非IT系活動がシステム開発に与える影響が大きいことを、自社カードシステムの構築を例にして説明します(架空例)。
目的と結果
A社は、顧客の固定化を図ること、マーケティング戦略の推進のために顧客情報の入手が重要であることなどの理由で、自社カードを発行することを決定しました。
ところが、実施後にトラブルが続出して、その修正に大きな費用がかかっただけでなく、顧客からの信用が低下しました。しかも、意図した戦略立案に資する情報が得られなかったのです。
経過と原因
- 上記の案が承認されました。顧客へのサービス向上という名目にして、社外に公表し、実施開始時期も明言しました。

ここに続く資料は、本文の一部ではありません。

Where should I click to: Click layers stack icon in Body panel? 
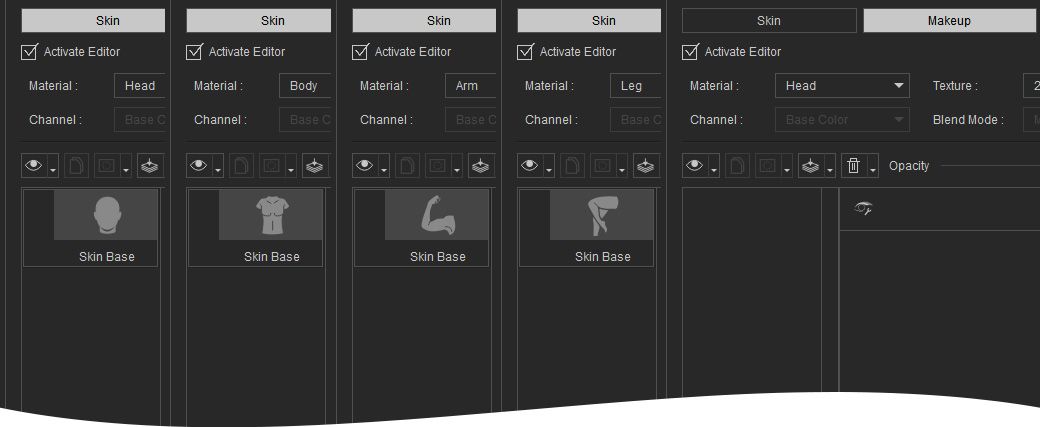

- プロジェクトチームがスタートし、開発ベンダも決定しました。
- ところが、入手すべき情報の選択、カードの機能、カードの提携先などについて、関係者の意見がまとまらず、なかなか要件が確定しません。
- 開発者(IT部門、ベンダ)は、スケジュールが遅れていることを心配して、見切り発車でシステム開発に取りかかりました。
- その後、非IT活動が進むにつれて、多様な問題が発生しました。
- 当初計画していた申込書での個人情報項目が加入者に反感をもたせている。クレジット取引に必要な項目なだけに絞るべきだ。(これにより、所期の顧客特性分析ができなくなる)

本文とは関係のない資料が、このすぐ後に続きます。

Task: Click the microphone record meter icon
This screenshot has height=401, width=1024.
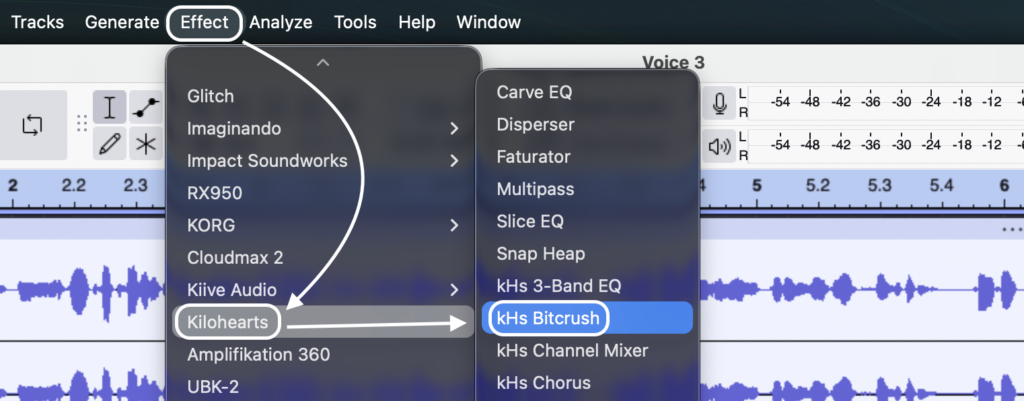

- 加入者サービスのために、多様な特典を加えるべきだ。それには複雑なポイント制が必要だ。
- カード取扱店を増やすには、カードから加工した情報を提供する必要がある。要求される情報は取扱店により異なるが、できるだけそれに応えるべきだ。
- これらは、システムへの要件追加・変更になります。大幅な作業が発生しました。
- 開発者は納期延期を提案したのですが、公表した開始時期を変えるのは信用低下になることを理由に却下されました。
- しかたなく、テスト不十分なまま実施に入りました。
- 多様なトラブル頻発が発生しました。復旧するのに大幅な時間がかかり、実質的には実施開始が遅れたことになりますし、加入者のカード利用は低迷しました。新聞などにも取り上げられたため、A社の信用は低下しました。
このように、非IT活動がプロジェクトの成否に大きな影響を与えるのです。